In this fierce new realm bad people, like stepmothers, witches, and Cinderella’s sisters, were punished in gloriously gory ways: burning, beheading, and blood. Good people—aka heroines–were rewarded, usually with a prince, for various virtues: Cinderella persisted in going to the ball, Snow White nurtured dwarves, and Beauty’s compassion transformed a beast. I was hardly into dress-up and dancing, much less homemaking or marriage, but I understood that personal strengths were rewarded. I did have a low opinion of Sleeping Beauty, however, who received her prince merely for falling asleep on the job.

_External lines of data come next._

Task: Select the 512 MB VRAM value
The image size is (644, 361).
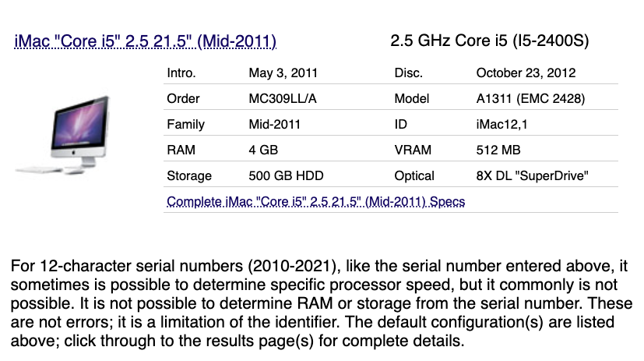Action: [498, 150]
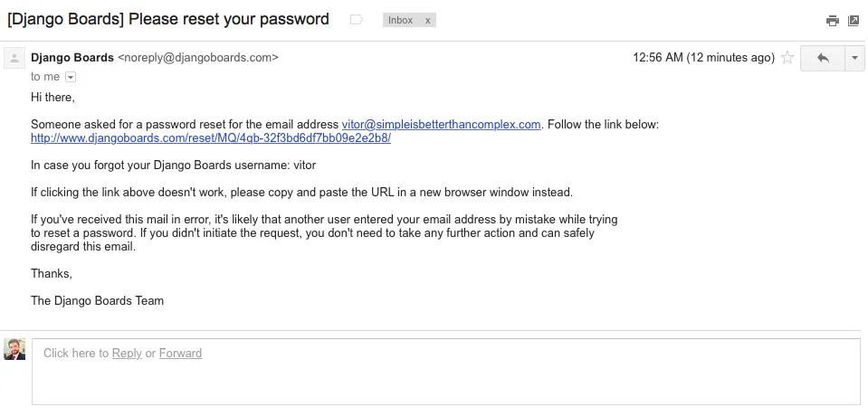Remove the Inbox label with its x

pyautogui.click(x=428, y=20)
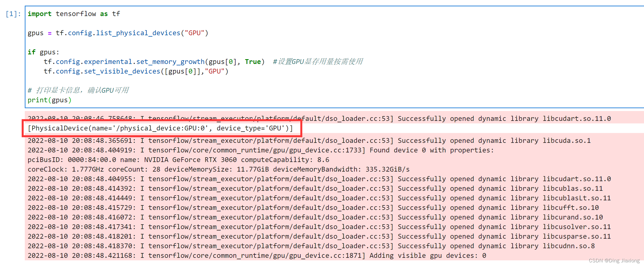Image resolution: width=644 pixels, height=266 pixels.
Task: Click the set_visible_devices code line
Action: click(x=136, y=71)
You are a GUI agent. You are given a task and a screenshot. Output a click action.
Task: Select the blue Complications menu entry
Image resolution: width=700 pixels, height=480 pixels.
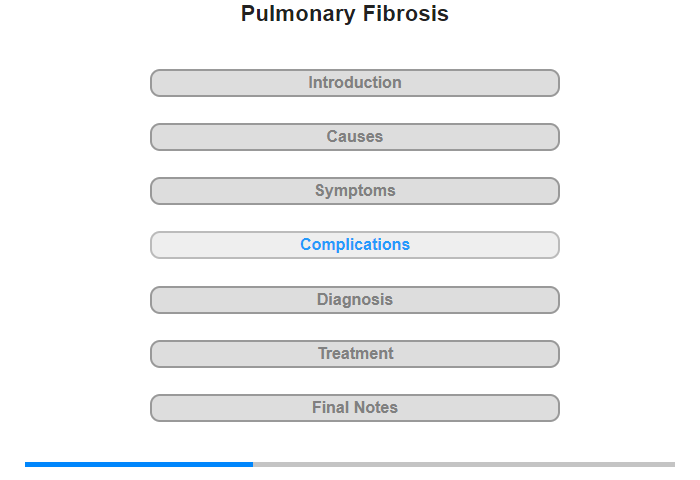point(354,245)
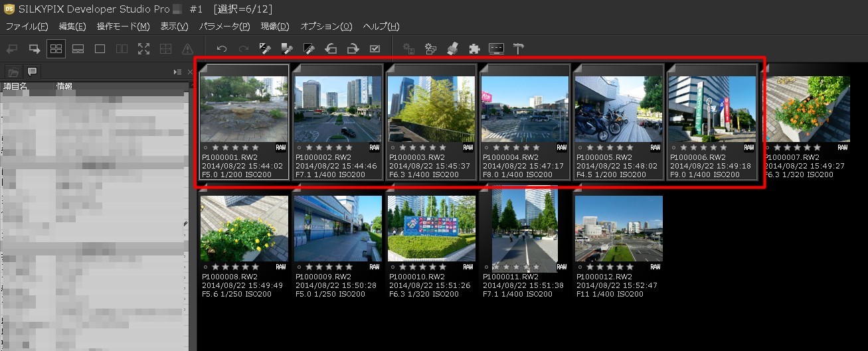
Task: Rotate image left with toolbar icon
Action: point(331,49)

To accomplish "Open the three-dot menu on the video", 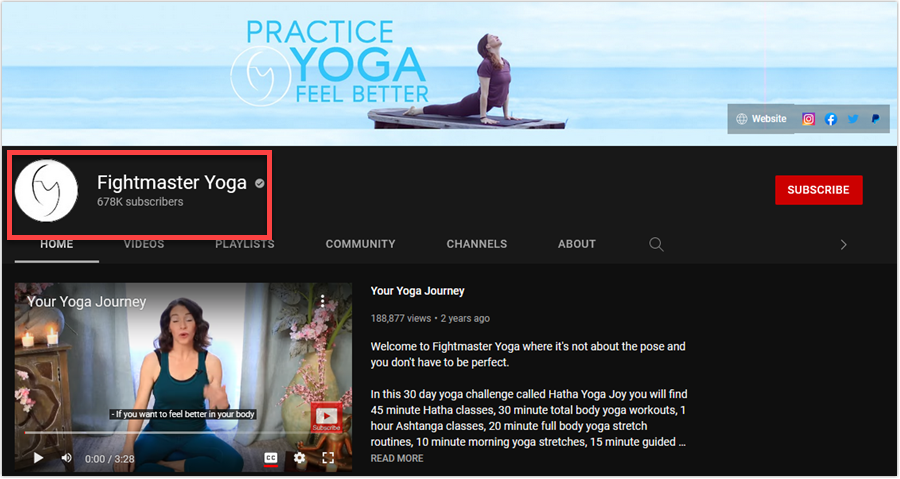I will click(x=323, y=301).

Eventually, I came across the Frog Prince, in which a rather prissy princess makes a deal with a frog: if he will retrieve her golden ball from the bottom of a pond, the princess will allow the frog to eat from her plate and sleep in her bed. The princess gets her ball back, ditches the frog, but when her king father insists that a deal is a deal she has to endure the frog’s proximity. Some nights later, the princess even had to kiss the frog—which turned him into a prince. I didn’t think it would be so hard to kiss a frog, and accepted the rightness of a by now familiar fairy tale trope: eros transforms.

But in the second version of the tale, maybe a couple of shelves down, I read that the petulant little princess, required merely to share her food and pillow with a frog, had a royal tantrum and flung the frog against the wall. I imagined the frog exploding like a balloon filled with Jello, and was shocked that the princess’ rage, revulsion, and rebellion were rewarded with the usual prince. This was a whole new storyline – talk about cognitive dissonance! – and it thrilled me.

Suddenly there was room in the goodnesses of the feminine for the authenticity of no, even if it meant defaulting on a deal, acting aggressively, and defying patriarchal authority. There was, and is, room for protest, even if it’s emotional and messy. This princess – and all our inner princesses – may be rageful, impulsive, and defiant, but they are entitled to no – and to choosing their own bedmates.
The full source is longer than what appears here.